La fattispecie della diffamazione costituisce essenzialmente un illecito civile (tort)
che dà origine ad un’azione di risarcimento, e soltanto in modo residuale un reato (offence).
Nell’elaborazione giurisprudenziale, il
carattere diffamatorio di una pubblicazione è materia tradizionalmente rimessa
all'apprezzamento del giudice, come anche la sussistenza di esimenti (privileges), relative o assolute, corrispondenti ad
una complessa casistica di situazioni nonché al grado di diffusione delle affermazioni
diffamatorie; sul piano probatorio, inoltre, hanno rilievo la falsità e la
malafede (falsity and malice)
del contenuto di tali affermazioni. L’onere di provare, in sede di contenzioso
civile, la veridicità delle affermazioni ritenute diffamatorie grava
interamente sul convenuto, quale logica conseguenza della loro presunta
falsità; l’operatività di questa regola probatoria comporta che, nella prassi,
per non esporsi ad azioni di risarcimento i media
usino particolare cautela nel pubblicare notizie di cui non sia certa la
veridicità.
Sul versante penale, il reato si articola
nelle due figure del libel e dello slander, a seconda che la lesione alla reputazione e
all'onore venga perpetrata mediante lo scritto, la stampa o (in base alla
interpretazione evolutiva del concetto di publication) la diffusione radiotelevisiva,
oppure oralmente, mediante epiteti ingiuriosi od offensivi.
Nel primo
caso, il libel – assimilabile alla diffamazione a mezzo stampa nel diritto italiano –
è integrato da una condotta idonea a ledere l’altrui reputazione,
indipendentemente dal fatto che l’autore della diffamazione abbia certezza
della falsità di quanto dichiarato; la prova che le dichiarazioni di cui si
asserisce il carattere diffamatorio siano corrispondenti a verità non è infatti
elemento di per sé idoneo a far cadere l’accusa, a differenza di quanto avviene
in sede civile (cosiddetta defence of justification). Il libel
così perpetrato legittima la parte lesa ad agire in giudizio per
ottenere provvedimenti inibitori (injunction)
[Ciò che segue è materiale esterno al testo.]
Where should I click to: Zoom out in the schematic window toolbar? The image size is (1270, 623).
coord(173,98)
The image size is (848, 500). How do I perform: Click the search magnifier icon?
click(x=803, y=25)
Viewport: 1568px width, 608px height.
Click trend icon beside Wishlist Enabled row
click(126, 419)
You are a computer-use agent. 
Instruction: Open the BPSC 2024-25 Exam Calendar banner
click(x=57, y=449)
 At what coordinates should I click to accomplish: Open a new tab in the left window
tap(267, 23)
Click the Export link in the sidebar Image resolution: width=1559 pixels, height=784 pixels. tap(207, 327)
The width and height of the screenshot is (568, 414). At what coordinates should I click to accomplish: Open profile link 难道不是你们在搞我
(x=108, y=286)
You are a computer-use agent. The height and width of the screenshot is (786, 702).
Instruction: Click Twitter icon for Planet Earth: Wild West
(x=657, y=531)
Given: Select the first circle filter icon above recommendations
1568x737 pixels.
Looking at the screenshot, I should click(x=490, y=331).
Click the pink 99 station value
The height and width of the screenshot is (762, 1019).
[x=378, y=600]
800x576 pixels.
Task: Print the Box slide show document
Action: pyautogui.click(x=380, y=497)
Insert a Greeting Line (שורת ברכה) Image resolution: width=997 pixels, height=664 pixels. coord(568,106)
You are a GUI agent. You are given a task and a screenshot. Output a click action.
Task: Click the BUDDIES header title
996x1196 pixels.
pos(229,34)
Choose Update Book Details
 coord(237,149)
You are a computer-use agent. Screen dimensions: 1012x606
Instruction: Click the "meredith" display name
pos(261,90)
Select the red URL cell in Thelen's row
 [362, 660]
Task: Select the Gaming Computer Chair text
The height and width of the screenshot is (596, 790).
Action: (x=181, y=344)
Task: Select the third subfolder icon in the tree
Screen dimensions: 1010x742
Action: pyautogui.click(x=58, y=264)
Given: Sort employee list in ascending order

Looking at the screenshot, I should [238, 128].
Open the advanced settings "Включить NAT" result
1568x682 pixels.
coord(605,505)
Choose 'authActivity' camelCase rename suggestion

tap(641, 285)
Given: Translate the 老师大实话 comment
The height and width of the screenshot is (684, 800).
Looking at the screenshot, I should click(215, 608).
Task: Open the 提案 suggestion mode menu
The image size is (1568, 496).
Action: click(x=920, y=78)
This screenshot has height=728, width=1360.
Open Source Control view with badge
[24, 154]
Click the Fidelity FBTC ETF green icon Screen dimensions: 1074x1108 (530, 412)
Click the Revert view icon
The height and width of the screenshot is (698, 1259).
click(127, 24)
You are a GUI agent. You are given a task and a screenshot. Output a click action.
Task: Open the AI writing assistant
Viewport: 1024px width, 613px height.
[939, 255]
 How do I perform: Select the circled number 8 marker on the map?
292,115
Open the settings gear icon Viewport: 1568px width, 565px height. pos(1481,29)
idonei ad interrompere il comportamento lesivo e per richiedere il risarcimento
del danno, che può essere liquidato in misura assai ingente qualora non si
limitino a compensare la lesione patita, ma assumano anche, nei casi più gravi,
una funzione di deterrenza (exemplary damages).
Nel secondo
caso, lo slander può dar luogo ad
un'azione di risarcimento soltanto se la diffamazione o ingiuria consistano
nell'attribuzione di un fatto delittuoso, o se la vittima provi di aver subito
un danno materiale.
Portata del
tutto residuale, nel sistema penale della defamation law, è assegnata al tema della responsabilità vicaria, che ha invece rilievo in sede di tutela
civile poiché può esservi affermata la responsabilità, oltre che del
giornalista, dell’editore e dello stampatore.
L'entità
delle sanzioni penali previste per
il reato di diffamazione dipende sostanzialmente dalla consapevolezza del reo (mens rea) circa la falsità delle
affermazioni lesive della altrui reputazione. Tali sanzioni variano, per il libel, dall'ammenda alla pena detentiva fino a un
anno; qualora il reo sia stato a conoscenza della falsità delle affermazioni,
la pena detentiva può essere elevata a due anni.
Alla
disciplina penale delineata dal common law, e sostanzialmente recepita dalle leggi in materia di criminal
libel adottate nel XIX secolo, ha contribuito la
successiva legislazione, perlopiù
concernente i profili civilistici della materia ed orientata ad introdurre
temperamenti in un sistema talvolta considerato, per la sua tradizionale
rigidità, sbilanciato sul versante della tutela dell’onore rispetto alla
garanzia del diritto di cronaca e di critica.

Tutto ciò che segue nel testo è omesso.